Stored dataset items
----

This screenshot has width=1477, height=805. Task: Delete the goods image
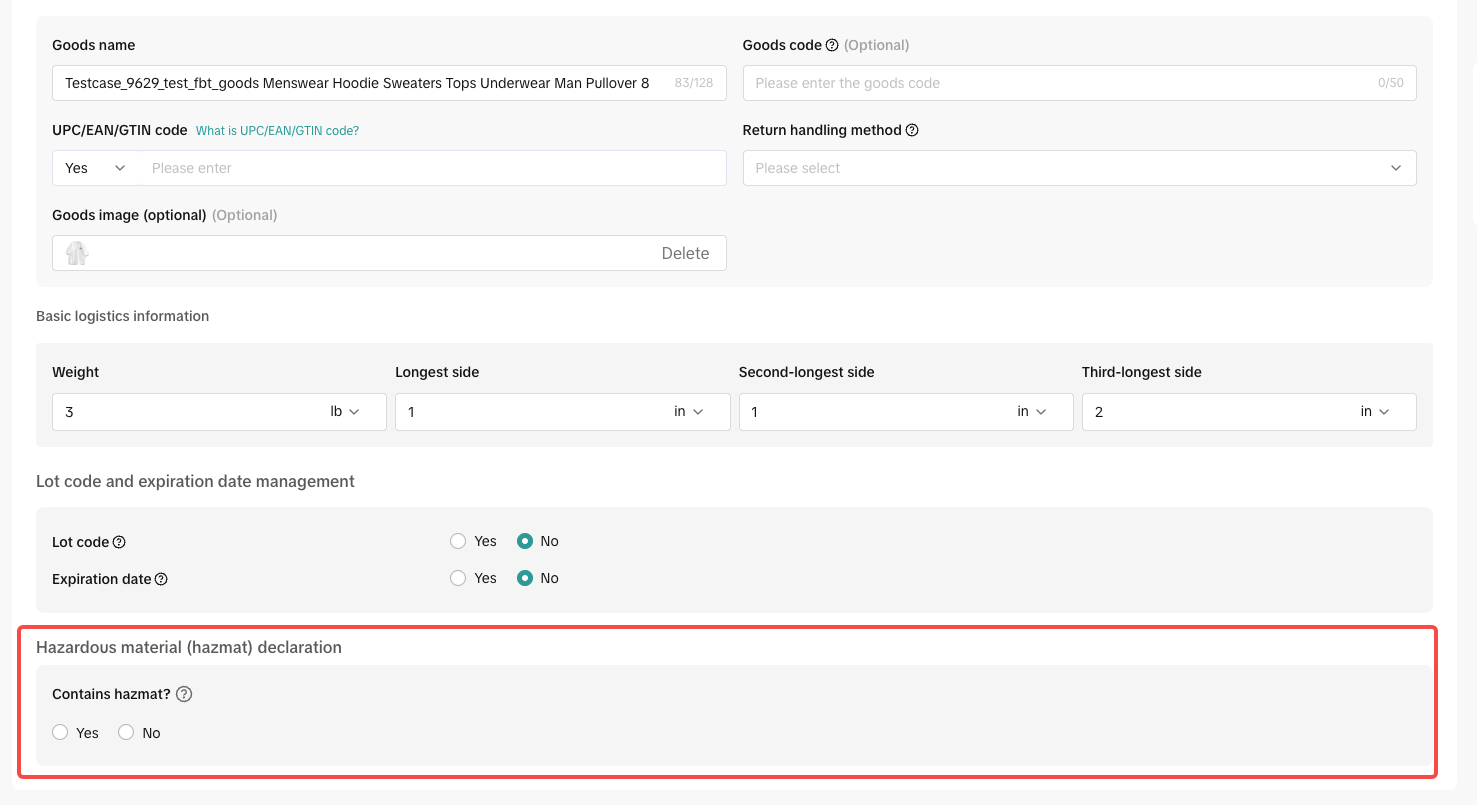point(685,253)
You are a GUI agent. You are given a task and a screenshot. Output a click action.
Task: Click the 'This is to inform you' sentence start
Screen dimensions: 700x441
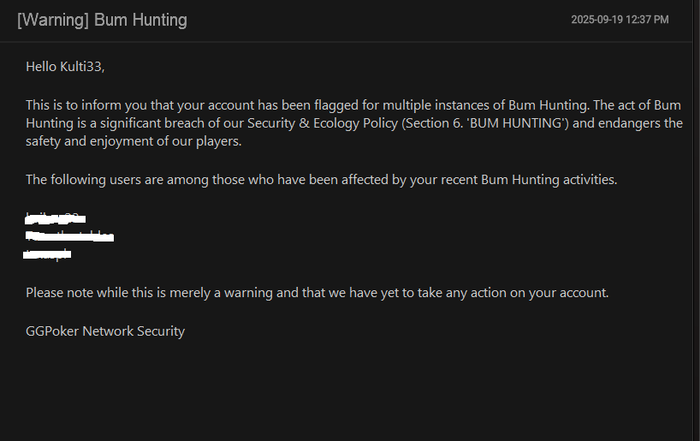point(88,104)
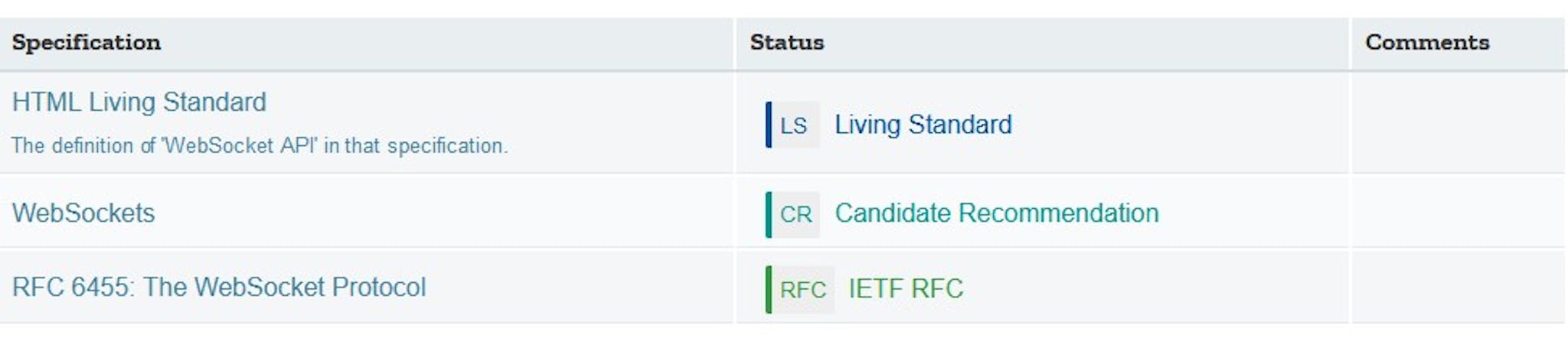
Task: Select the Living Standard status label
Action: point(923,124)
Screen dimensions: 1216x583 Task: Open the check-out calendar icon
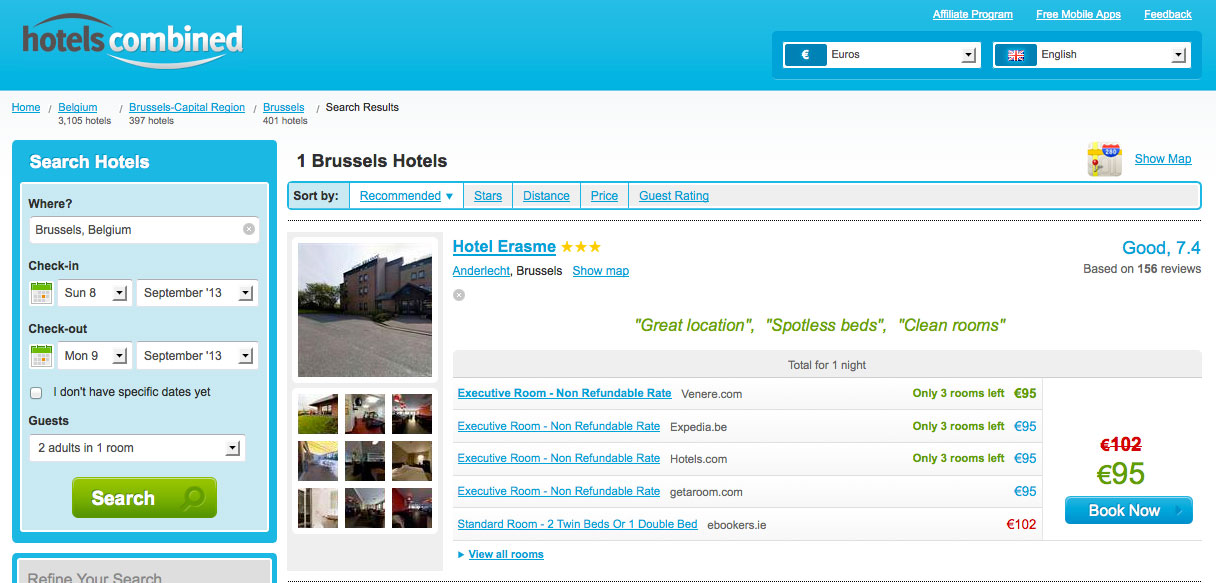point(41,356)
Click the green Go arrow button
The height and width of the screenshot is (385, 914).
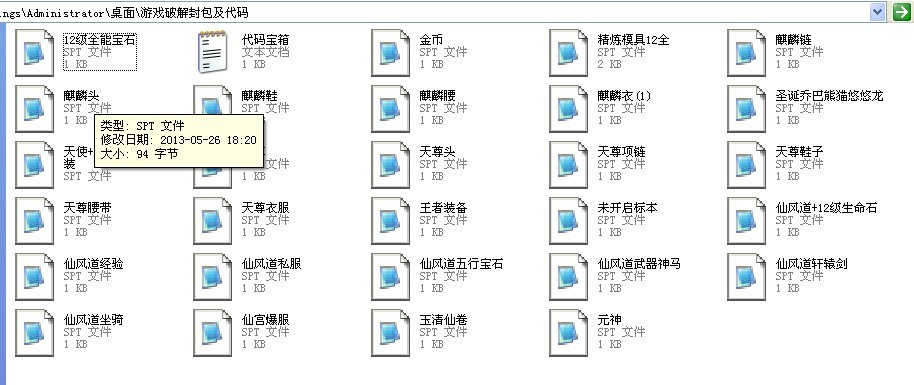point(902,12)
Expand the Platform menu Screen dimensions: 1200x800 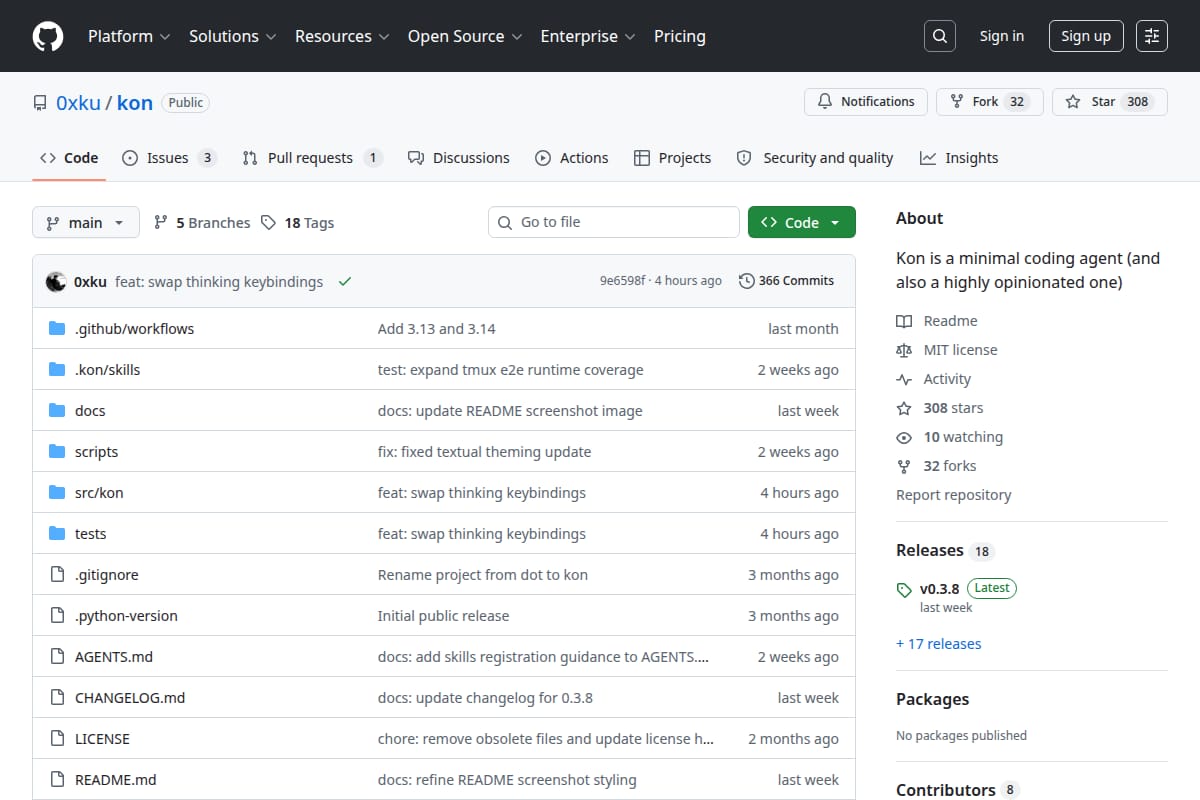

----

**YOUR TASK**
Starting at the line that contains "The height and", return every line through the end of the records above exactly as written, and return no pictures.

**EXPECTED ANSWER**
The height and width of the screenshot is (385, 914).
point(902,12)
Expand the Platform menu Screen dimensions: 1200x800 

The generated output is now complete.